## About this exercise
Using the data that follows, report how many lines include "puzzle"; output no other text.
** Opening Data for review block **
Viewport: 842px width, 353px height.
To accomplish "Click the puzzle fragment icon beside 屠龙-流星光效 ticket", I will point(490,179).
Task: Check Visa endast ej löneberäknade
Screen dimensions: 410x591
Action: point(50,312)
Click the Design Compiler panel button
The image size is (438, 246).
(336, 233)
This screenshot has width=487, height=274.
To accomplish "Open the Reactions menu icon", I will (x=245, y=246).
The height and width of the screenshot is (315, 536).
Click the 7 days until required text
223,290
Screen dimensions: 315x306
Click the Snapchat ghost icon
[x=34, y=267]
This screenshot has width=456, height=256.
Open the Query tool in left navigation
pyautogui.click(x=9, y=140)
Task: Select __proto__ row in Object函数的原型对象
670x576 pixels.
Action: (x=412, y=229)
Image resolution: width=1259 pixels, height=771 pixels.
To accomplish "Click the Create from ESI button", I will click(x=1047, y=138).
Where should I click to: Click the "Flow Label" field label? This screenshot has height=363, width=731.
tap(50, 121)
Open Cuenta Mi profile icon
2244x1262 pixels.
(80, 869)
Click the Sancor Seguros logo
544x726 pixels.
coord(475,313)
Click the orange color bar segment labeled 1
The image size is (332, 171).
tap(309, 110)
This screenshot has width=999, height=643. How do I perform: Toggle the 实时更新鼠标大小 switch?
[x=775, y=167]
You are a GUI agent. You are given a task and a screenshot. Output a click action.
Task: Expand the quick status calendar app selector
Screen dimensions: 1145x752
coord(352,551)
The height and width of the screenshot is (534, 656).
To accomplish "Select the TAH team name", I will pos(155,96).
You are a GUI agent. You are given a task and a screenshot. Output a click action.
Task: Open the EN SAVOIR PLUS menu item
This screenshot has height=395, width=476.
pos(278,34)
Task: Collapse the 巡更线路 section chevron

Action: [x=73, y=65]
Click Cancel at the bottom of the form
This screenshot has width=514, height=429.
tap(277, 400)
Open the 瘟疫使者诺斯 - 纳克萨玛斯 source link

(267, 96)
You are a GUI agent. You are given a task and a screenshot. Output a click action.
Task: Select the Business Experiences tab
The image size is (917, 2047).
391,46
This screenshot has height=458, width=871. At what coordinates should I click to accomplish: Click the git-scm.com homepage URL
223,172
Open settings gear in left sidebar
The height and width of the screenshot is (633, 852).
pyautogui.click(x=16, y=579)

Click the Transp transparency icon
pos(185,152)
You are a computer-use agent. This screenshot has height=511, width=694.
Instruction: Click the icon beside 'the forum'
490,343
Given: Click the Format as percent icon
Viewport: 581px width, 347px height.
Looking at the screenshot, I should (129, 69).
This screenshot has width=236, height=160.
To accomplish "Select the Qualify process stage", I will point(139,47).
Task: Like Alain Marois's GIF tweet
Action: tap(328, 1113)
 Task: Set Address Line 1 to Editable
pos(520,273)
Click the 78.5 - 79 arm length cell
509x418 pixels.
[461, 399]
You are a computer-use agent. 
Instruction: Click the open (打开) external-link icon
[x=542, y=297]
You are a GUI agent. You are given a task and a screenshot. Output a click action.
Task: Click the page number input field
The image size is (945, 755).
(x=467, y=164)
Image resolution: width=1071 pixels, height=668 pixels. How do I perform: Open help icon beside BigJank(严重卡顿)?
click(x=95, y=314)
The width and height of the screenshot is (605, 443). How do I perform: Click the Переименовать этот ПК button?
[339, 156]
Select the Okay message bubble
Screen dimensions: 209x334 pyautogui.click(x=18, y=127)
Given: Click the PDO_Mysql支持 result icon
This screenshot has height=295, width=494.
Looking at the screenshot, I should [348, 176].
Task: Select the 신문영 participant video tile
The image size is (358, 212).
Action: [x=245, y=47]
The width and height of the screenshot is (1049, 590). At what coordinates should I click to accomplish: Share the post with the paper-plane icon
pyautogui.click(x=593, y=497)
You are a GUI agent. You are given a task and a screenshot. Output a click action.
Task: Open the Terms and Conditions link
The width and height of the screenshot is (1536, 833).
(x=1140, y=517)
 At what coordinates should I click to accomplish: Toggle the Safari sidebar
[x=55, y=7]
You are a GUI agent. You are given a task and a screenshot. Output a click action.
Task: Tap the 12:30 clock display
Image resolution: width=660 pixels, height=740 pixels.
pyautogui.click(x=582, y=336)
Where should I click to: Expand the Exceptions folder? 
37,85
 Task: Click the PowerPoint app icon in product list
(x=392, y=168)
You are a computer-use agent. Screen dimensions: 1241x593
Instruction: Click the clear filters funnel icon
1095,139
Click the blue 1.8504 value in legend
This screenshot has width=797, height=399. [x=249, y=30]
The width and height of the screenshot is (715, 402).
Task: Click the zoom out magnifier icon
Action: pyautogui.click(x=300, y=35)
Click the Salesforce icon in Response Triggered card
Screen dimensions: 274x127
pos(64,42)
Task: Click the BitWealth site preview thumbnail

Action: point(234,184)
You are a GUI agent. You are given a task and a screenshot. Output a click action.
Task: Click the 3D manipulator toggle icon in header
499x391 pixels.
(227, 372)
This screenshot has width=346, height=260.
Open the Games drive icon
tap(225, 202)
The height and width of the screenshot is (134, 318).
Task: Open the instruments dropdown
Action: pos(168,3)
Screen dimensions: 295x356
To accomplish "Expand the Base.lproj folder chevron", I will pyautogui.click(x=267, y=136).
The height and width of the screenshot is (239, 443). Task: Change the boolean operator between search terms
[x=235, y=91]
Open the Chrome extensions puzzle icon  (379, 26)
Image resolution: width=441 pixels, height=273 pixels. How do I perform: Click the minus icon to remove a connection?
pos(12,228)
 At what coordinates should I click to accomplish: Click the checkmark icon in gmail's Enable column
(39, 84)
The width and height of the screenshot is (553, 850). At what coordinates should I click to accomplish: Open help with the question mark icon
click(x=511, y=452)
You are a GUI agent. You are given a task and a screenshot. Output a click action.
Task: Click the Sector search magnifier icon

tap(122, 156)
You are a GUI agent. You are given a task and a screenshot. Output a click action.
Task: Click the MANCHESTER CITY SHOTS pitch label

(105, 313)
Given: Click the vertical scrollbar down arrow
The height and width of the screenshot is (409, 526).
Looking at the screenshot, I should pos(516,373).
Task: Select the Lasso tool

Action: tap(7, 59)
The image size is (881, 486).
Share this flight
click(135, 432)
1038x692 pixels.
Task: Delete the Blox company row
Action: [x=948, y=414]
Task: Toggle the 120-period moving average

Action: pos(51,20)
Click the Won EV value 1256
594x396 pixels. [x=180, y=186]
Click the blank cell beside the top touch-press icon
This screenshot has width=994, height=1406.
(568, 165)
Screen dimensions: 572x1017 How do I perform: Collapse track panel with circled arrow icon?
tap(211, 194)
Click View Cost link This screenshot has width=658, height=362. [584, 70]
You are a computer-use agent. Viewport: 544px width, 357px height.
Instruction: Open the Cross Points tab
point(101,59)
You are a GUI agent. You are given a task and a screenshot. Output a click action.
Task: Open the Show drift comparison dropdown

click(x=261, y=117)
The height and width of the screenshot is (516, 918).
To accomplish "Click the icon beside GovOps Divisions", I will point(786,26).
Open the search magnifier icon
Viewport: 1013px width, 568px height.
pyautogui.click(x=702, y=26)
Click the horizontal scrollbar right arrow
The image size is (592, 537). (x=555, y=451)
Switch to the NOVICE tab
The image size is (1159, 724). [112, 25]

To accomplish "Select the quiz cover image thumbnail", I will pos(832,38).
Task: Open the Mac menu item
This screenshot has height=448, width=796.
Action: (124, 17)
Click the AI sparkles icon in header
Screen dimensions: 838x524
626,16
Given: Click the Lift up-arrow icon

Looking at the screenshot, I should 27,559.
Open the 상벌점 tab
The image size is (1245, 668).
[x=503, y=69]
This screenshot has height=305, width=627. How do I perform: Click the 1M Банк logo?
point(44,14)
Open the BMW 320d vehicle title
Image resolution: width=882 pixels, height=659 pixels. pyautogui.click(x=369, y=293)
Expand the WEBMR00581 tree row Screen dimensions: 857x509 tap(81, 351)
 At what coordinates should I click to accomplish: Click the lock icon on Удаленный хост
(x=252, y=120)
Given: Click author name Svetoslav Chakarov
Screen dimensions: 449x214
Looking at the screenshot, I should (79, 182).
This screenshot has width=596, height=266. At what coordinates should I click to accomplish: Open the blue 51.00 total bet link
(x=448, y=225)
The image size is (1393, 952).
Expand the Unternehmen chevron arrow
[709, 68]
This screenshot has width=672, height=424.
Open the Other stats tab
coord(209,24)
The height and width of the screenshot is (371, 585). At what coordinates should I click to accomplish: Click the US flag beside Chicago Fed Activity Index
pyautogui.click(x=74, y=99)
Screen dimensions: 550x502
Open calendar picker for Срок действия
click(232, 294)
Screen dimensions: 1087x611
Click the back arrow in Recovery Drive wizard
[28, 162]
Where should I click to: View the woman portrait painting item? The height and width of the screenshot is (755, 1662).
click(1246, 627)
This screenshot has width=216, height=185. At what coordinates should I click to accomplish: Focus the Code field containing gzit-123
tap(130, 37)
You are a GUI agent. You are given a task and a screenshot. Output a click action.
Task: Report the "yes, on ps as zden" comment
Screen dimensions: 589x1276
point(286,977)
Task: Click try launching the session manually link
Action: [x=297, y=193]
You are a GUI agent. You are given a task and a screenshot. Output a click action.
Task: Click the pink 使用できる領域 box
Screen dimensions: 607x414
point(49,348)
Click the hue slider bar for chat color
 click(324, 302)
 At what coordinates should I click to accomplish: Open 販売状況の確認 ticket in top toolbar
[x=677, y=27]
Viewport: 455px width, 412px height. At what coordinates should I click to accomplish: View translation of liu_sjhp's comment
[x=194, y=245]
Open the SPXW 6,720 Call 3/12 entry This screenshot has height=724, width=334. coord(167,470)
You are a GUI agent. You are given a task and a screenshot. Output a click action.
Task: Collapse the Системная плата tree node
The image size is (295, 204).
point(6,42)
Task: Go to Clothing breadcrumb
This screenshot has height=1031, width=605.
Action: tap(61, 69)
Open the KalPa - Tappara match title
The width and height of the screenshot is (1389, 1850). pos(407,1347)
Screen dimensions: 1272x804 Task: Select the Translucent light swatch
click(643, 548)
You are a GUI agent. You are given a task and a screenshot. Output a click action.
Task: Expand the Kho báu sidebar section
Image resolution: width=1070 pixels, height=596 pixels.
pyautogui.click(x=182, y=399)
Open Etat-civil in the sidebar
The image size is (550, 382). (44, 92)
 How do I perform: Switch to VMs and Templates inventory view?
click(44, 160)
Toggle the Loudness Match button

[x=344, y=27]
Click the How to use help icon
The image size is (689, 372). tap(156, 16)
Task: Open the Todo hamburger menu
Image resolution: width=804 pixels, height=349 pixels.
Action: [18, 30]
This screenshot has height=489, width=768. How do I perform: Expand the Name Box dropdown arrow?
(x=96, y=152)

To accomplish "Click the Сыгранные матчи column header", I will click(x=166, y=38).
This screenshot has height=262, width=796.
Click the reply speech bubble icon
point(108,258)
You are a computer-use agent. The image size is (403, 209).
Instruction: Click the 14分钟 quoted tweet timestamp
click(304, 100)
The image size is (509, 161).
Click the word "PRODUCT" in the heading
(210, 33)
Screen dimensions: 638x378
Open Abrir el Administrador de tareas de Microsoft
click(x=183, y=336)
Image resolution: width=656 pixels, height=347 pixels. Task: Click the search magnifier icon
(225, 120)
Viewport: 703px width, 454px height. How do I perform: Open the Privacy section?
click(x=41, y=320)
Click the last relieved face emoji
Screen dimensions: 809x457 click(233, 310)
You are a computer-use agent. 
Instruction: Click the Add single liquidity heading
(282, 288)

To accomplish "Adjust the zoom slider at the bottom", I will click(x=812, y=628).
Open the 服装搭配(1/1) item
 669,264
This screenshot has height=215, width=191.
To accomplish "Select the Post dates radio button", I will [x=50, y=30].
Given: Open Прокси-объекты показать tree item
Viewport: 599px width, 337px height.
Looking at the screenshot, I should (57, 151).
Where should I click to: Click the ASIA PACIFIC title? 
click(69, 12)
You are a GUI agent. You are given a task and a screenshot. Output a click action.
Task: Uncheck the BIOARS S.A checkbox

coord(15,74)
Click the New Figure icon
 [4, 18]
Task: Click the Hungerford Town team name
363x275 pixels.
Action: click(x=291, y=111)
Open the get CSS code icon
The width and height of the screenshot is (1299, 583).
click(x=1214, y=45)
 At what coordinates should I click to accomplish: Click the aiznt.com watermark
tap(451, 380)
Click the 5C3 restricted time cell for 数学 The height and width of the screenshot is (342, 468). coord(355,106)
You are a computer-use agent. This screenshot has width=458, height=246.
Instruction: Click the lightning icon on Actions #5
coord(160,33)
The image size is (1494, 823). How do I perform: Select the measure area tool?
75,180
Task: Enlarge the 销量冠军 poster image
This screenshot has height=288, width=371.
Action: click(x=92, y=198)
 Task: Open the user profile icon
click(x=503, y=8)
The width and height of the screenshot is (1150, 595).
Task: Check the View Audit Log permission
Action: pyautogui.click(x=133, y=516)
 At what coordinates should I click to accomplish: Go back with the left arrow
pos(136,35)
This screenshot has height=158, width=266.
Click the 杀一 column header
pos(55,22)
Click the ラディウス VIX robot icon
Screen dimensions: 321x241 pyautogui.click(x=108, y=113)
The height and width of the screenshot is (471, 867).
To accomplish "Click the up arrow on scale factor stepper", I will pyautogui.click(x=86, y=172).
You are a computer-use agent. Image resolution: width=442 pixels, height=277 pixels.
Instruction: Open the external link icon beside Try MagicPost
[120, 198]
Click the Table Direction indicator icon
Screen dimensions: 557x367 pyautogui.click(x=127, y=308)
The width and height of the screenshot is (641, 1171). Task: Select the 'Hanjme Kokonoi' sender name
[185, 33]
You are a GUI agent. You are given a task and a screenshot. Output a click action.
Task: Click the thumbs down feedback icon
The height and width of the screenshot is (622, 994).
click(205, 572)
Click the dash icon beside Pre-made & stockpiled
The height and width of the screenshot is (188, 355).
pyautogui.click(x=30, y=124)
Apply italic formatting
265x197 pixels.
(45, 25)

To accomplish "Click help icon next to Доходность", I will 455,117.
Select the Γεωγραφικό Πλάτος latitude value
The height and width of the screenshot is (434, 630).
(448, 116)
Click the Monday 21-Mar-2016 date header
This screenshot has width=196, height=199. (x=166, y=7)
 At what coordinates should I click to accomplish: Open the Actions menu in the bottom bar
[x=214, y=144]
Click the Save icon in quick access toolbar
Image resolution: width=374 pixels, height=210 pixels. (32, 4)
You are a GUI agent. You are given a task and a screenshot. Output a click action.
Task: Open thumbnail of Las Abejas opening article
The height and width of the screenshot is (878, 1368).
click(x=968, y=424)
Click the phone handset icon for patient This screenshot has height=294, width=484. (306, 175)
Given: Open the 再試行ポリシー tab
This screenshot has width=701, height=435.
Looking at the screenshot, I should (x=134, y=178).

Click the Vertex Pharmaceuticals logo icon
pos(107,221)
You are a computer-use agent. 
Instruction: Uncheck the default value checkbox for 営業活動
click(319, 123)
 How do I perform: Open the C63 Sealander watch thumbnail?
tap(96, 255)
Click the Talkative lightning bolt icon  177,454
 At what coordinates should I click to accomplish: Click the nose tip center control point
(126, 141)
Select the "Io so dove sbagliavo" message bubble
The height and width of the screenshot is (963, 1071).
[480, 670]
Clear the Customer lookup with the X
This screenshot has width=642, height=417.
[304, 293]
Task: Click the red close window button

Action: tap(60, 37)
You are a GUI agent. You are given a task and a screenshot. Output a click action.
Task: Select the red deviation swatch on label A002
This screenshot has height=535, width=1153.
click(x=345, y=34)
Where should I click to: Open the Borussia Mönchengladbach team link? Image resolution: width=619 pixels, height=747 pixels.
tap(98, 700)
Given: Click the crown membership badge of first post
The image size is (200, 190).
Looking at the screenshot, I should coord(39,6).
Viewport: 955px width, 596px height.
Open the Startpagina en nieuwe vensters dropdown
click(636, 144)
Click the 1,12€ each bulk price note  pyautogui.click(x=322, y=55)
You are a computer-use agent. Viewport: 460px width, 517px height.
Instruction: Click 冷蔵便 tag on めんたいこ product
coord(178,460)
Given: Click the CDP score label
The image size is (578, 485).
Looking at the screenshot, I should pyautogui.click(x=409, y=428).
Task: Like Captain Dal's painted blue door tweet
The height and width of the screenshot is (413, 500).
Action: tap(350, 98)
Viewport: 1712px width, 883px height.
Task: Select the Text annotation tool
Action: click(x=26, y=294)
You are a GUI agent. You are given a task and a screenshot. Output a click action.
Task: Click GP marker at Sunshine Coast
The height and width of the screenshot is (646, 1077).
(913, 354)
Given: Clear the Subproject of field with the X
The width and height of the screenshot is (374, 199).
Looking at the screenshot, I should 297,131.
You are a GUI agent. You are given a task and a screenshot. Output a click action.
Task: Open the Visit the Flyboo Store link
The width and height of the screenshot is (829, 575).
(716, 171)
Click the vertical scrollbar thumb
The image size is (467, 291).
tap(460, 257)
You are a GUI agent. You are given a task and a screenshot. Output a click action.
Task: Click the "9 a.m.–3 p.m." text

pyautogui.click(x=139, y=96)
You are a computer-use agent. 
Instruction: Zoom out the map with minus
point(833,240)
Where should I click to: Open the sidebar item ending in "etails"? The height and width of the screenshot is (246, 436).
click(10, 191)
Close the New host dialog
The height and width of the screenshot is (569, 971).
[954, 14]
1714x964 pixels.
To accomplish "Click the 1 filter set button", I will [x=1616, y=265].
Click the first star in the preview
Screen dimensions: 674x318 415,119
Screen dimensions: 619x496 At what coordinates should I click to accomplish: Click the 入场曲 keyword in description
** Closing Data for review block **
## Solution to the exercise
2